Cover of Crashcourse


Crashcourse
Wilhelmina Baird
277 pages
published in 1993

Wilhelmina Baird is an interesting writer: wrote some short science fiction at the dawn of the New Wave (as Kathleen James), then returned in 1993 with this, a cyberpunk inspired novel with overtones of the sort of fifties satirical sf Pohl and Kornbluth wrote. She wrote three more novels, two sequels to this, then disappeared. She’s obscure enough not to even have a Wikipedia entry, so it’s unclear if she stopped writing or just couldn’t get published anymore. I vaguely remember that her second novel, Clipjoint, was hailed as a minor classic when it came out, but that’s all I knew of her writing when I first got this.

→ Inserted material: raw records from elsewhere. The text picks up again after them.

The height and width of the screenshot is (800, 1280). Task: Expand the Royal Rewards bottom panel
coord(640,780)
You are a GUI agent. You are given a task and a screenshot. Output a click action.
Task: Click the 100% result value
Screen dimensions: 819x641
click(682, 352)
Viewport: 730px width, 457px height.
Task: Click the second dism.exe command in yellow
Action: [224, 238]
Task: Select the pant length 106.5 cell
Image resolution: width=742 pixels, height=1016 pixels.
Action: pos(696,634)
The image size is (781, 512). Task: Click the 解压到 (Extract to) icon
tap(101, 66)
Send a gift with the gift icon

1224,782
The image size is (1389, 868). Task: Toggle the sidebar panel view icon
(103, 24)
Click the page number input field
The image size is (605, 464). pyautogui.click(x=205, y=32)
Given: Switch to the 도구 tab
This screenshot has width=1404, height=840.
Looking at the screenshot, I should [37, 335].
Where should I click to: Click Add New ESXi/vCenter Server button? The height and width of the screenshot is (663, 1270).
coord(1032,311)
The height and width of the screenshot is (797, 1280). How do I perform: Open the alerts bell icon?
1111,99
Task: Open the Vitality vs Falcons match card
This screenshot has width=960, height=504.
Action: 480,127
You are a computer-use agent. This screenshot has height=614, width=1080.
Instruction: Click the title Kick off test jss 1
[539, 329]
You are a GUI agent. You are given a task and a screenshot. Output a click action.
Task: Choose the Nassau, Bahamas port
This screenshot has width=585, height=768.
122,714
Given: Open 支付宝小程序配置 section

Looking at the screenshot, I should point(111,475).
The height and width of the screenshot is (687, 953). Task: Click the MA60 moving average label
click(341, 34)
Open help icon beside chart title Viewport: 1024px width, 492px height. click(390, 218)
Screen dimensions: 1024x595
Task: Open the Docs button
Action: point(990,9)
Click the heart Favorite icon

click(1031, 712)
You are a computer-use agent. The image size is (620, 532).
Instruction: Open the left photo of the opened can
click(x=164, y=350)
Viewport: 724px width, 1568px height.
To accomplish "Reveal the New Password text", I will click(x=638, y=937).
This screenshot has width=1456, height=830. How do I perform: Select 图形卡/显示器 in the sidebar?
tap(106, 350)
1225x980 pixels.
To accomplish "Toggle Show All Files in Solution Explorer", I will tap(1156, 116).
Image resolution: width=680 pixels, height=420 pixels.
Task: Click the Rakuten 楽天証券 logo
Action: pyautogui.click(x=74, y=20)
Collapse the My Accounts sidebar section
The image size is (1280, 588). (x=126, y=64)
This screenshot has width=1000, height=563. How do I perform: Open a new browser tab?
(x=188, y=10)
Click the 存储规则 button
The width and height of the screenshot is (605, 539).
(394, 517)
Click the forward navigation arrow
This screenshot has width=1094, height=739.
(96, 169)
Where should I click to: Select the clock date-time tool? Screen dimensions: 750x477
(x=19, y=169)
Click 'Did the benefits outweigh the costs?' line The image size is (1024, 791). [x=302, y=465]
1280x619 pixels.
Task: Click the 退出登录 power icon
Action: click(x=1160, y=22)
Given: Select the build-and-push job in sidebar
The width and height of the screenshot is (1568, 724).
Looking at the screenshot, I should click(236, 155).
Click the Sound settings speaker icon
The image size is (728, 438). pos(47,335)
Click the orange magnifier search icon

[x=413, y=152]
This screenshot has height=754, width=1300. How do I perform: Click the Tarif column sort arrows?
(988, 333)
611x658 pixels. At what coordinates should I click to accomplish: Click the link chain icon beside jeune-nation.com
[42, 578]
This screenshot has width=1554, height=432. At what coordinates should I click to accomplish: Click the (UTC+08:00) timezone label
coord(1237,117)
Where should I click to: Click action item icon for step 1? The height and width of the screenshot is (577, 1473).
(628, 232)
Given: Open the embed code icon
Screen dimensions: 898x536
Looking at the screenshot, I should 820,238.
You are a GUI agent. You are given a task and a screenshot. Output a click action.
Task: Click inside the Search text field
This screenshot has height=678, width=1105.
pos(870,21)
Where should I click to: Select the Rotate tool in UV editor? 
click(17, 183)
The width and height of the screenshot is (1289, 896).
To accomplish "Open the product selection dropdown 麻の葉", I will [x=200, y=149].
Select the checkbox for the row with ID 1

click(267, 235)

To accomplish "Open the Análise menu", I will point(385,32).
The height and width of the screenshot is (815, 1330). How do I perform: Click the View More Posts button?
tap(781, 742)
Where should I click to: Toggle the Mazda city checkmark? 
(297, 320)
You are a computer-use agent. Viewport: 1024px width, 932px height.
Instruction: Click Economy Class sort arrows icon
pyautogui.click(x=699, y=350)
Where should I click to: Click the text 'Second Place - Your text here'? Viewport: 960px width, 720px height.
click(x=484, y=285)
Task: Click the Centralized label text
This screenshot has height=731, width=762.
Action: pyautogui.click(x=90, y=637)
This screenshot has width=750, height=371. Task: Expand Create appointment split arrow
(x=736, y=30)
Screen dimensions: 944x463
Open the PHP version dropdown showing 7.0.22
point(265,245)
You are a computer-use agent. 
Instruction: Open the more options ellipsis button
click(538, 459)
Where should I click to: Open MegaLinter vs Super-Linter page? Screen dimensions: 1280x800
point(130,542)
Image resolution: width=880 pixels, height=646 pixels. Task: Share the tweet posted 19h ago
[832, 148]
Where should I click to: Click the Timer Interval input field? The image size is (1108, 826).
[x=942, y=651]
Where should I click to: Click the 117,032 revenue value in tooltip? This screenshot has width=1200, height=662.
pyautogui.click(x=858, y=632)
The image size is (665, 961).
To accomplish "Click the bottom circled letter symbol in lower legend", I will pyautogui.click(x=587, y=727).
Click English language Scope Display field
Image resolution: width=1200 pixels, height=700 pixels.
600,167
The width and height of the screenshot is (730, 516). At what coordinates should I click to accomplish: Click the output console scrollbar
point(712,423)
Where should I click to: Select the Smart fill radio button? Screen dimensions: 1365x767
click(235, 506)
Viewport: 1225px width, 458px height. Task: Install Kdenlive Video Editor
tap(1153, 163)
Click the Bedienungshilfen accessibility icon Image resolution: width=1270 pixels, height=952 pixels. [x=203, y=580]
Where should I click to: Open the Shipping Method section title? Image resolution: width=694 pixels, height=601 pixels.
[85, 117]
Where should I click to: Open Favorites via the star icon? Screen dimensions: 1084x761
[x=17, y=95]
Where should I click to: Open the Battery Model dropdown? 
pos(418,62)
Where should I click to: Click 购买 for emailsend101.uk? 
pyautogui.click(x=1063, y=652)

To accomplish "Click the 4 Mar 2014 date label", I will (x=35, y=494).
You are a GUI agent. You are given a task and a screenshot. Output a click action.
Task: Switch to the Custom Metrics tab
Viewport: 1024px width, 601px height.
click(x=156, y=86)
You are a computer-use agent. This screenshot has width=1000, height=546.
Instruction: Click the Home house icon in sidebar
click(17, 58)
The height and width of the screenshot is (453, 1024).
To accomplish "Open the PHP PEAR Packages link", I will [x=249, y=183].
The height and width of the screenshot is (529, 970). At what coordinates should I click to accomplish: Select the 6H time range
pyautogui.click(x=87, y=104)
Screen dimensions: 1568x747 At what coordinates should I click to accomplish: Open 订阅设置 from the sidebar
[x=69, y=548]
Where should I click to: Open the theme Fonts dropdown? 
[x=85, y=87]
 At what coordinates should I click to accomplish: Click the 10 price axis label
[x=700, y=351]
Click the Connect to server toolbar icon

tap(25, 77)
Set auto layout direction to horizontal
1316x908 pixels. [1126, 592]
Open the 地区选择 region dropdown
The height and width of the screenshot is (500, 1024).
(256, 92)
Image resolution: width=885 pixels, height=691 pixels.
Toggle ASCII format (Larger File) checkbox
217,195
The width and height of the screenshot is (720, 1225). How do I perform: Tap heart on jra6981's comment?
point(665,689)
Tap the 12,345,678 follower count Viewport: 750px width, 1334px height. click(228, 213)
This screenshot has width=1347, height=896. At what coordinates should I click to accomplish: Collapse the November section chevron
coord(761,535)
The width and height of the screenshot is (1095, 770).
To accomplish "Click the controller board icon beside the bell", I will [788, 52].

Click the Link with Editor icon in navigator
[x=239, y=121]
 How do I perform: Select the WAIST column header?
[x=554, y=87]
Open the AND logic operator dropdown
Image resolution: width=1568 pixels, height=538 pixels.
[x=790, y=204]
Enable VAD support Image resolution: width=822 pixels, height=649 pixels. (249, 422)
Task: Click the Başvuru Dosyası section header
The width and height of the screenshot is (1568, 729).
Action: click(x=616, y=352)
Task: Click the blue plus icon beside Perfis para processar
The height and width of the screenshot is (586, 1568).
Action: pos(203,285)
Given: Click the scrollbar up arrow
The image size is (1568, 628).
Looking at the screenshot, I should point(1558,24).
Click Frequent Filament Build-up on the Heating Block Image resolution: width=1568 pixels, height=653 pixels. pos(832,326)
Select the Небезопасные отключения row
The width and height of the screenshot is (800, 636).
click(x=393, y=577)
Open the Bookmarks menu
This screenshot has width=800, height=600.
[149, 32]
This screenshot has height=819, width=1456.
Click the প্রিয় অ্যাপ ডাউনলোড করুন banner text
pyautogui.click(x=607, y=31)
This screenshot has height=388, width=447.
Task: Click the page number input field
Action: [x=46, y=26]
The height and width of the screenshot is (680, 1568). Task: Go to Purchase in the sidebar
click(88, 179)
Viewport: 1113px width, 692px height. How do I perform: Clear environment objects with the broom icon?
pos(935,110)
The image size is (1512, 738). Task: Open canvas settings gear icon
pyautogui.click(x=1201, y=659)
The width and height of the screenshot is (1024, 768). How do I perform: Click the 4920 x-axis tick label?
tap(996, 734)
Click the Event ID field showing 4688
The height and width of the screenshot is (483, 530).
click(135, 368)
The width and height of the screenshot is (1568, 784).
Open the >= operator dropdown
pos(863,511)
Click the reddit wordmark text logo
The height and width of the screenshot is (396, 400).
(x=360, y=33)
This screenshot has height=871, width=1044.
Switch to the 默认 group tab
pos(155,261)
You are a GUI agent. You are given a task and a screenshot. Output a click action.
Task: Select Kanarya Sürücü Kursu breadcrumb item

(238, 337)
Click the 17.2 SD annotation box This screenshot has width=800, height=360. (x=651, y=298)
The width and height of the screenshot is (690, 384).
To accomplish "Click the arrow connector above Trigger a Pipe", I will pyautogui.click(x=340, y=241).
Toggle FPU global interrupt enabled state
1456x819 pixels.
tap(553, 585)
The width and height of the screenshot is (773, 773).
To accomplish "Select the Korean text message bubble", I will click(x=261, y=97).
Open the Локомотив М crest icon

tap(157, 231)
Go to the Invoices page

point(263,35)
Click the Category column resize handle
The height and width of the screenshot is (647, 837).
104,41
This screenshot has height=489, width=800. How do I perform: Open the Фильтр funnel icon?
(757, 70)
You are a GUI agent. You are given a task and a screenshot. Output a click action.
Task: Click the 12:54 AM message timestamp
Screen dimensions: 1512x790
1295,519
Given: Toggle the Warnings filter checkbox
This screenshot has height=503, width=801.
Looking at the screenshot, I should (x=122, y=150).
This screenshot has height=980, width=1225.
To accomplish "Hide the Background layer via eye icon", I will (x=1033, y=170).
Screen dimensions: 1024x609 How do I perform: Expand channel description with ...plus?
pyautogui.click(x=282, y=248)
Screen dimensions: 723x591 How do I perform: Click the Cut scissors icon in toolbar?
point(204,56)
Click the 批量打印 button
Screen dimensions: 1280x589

In the world of Crashcourse the population is divided in a small ruling class of Aris, slightly more Techs and Arts to serve and entertain them, with the vast mass of people being unemployed umps. Cass, Moke and Dosh are three of them, trying to earn enough (illicit) money to get off Earth, Cass as thief, Moke as artist and Dosh as whore. Caught up in a love triangle, with Cass loving Dosh who loves Moke who loves Cass, only wanting to leave if all three of them can leave together. That is, until Dosh is roughed up once too many by one of his clients and temptation comes calling in the form of an Aris with a film proposal.